A tutorial of the costs of dealing with data using Vstr

This page is an advanced tutorial looking at the costs of the different Vstr calls, given different data. For a simpler starting tutorial see this page.

Adding data to a Vstr_base object

There are four basic methods of adding data to a Vstr:

Each adds a specific type of node in the VSTR_TYPE_NODE prefix, vstr_add_buf adding _BUF nodes vstr_add_ptr adding _PTR nodes etc. Nodes of different type cannot be merged, so if you have 512 byte sized _BUF nodes and write code like...

/* assuming vstr_num(s1, 1, s1->len) == 0 right now... */

 /* add some data via. copying it */
 vstr_add_cstr_buf(s1, s1->len, "abcd");

/* now: vstr_num(s1, 1, s1->len) == 1 */

 /* add some data via. pointing to it */
 vstr_add_cstr_ptr(s1, s1->len, "abcd");

 /* add some data via. copying it */
 vstr_add_cstr_buf(s1, s1->len, "abcd");

 /* add some data via. pointing to it */
 vstr_add_cstr_ptr(s1, s1->len, "abcd");

/* now: vstr_num(s1, 1, s1->len) == 4 */

...you will be wasting 508 bytes of space in each of the _BUF nodes.
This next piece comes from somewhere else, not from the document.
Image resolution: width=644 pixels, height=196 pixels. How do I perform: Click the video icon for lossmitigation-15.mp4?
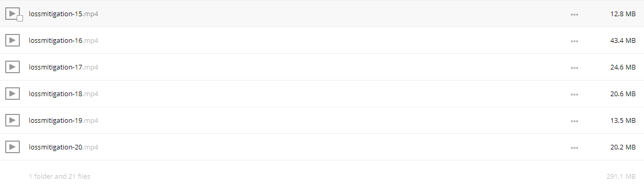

However, if after the above you do...

/* assuming vstr_num(s1, 1, s1->len) == 4 right now, from above code... */

 /* add some more data via. copying it */
 vstr_add_cstr_buf(s1, 4, "abcd");

/* now, still: vstr_num(s1, 1, s1->len) == 4 */

...no extra _BUF node storage will have been allocated, as it's used some of the spare storage from the first _BUF no ... and so "only" 504 bytes are wasted in the first node, and still 508 in the third (second _BUF) node.

Note that there are many functions that are built on these four primatives, from the simple like vstr_add_cstr_buf() which just automatically works out the length, to vstr_add_rep_chr() which works "as though" you called vstr_add_buf() after calling memset() on a buffer, without having to double copy and then there are the more complicated functions like vstr_add_iovec_buf_beg() and vstr_add_iovec_buf_end() which work as though you called vstr_add_buf but they use an iovec scatter gather list.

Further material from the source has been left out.